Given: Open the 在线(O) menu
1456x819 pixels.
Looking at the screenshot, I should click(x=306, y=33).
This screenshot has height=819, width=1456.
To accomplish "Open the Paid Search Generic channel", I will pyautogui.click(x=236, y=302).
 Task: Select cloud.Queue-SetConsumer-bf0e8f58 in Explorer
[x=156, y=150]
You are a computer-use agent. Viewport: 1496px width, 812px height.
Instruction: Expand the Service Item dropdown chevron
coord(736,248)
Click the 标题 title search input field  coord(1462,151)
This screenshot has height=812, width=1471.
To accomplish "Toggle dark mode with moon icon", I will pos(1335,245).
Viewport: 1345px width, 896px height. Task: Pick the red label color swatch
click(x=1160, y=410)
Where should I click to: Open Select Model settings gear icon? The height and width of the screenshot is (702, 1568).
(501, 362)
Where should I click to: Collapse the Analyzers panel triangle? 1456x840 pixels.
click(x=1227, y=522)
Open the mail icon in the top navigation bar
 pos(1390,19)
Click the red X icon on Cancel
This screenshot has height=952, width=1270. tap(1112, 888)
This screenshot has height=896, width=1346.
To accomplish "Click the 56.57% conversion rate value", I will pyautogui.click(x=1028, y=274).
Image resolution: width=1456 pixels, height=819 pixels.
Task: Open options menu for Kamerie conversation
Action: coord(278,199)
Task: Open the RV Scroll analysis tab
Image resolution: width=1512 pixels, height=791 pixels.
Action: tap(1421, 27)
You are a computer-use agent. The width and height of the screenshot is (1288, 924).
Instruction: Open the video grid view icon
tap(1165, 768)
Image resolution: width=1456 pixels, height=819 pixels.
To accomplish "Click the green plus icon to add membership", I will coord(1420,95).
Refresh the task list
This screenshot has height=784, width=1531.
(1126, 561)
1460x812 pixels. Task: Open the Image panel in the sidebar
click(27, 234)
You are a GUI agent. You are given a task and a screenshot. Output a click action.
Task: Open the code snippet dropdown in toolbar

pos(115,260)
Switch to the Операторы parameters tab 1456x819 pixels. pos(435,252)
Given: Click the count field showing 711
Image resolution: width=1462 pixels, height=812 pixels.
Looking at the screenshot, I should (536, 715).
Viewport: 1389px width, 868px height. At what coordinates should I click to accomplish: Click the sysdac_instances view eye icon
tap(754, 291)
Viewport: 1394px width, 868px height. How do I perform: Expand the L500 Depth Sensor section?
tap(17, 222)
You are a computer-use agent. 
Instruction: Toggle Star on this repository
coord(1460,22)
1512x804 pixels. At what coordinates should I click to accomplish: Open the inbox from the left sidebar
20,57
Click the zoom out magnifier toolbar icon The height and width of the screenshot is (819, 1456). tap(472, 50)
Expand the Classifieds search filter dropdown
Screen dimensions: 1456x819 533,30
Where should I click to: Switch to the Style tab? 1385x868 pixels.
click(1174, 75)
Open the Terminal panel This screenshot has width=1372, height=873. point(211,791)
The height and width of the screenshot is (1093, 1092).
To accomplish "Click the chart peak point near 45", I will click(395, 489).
================
--- WORK REQUEST ---
Would you output every record above exactly as it stands?

--- ANSWER SECTION ---
Given: Open the 在线(O) menu
1456x819 pixels.
Looking at the screenshot, I should click(x=306, y=33).
This screenshot has height=819, width=1456.
To accomplish "Open the Paid Search Generic channel", I will pyautogui.click(x=236, y=302).
 Task: Select cloud.Queue-SetConsumer-bf0e8f58 in Explorer
[x=156, y=150]
You are a computer-use agent. Viewport: 1496px width, 812px height.
Instruction: Expand the Service Item dropdown chevron
coord(736,248)
Click the 标题 title search input field  coord(1462,151)
This screenshot has height=812, width=1471.
To accomplish "Toggle dark mode with moon icon", I will pos(1335,245).
Viewport: 1345px width, 896px height. Task: Pick the red label color swatch
click(x=1160, y=410)
Where should I click to: Open Select Model settings gear icon? The height and width of the screenshot is (702, 1568).
(501, 362)
Where should I click to: Collapse the Analyzers panel triangle? 1456x840 pixels.
click(x=1227, y=522)
Open the mail icon in the top navigation bar
 pos(1390,19)
Click the red X icon on Cancel
This screenshot has height=952, width=1270. tap(1112, 888)
This screenshot has height=896, width=1346.
To accomplish "Click the 56.57% conversion rate value", I will pyautogui.click(x=1028, y=274).
Image resolution: width=1456 pixels, height=819 pixels.
Task: Open options menu for Kamerie conversation
Action: coord(278,199)
Task: Open the RV Scroll analysis tab
Image resolution: width=1512 pixels, height=791 pixels.
Action: tap(1421, 27)
You are a computer-use agent. The width and height of the screenshot is (1288, 924).
Instruction: Open the video grid view icon
tap(1165, 768)
Image resolution: width=1456 pixels, height=819 pixels.
To accomplish "Click the green plus icon to add membership", I will coord(1420,95).
Refresh the task list
This screenshot has height=784, width=1531.
(1126, 561)
1460x812 pixels. Task: Open the Image panel in the sidebar
click(27, 234)
You are a GUI agent. You are given a task and a screenshot. Output a click action.
Task: Open the code snippet dropdown in toolbar

pos(115,260)
Switch to the Операторы parameters tab 1456x819 pixels. pos(435,252)
Given: Click the count field showing 711
Image resolution: width=1462 pixels, height=812 pixels.
Looking at the screenshot, I should (536, 715).
Viewport: 1389px width, 868px height. At what coordinates should I click to accomplish: Click the sysdac_instances view eye icon
tap(754, 291)
Viewport: 1394px width, 868px height. How do I perform: Expand the L500 Depth Sensor section?
tap(17, 222)
You are a computer-use agent. 
Instruction: Toggle Star on this repository
coord(1460,22)
1512x804 pixels. At what coordinates should I click to accomplish: Open the inbox from the left sidebar
20,57
Click the zoom out magnifier toolbar icon The height and width of the screenshot is (819, 1456). tap(472, 50)
Expand the Classifieds search filter dropdown
Screen dimensions: 1456x819 533,30
Where should I click to: Switch to the Style tab? 1385x868 pixels.
click(1174, 75)
Open the Terminal panel This screenshot has width=1372, height=873. point(211,791)
The height and width of the screenshot is (1093, 1092).
To accomplish "Click the chart peak point near 45", I will click(395, 489).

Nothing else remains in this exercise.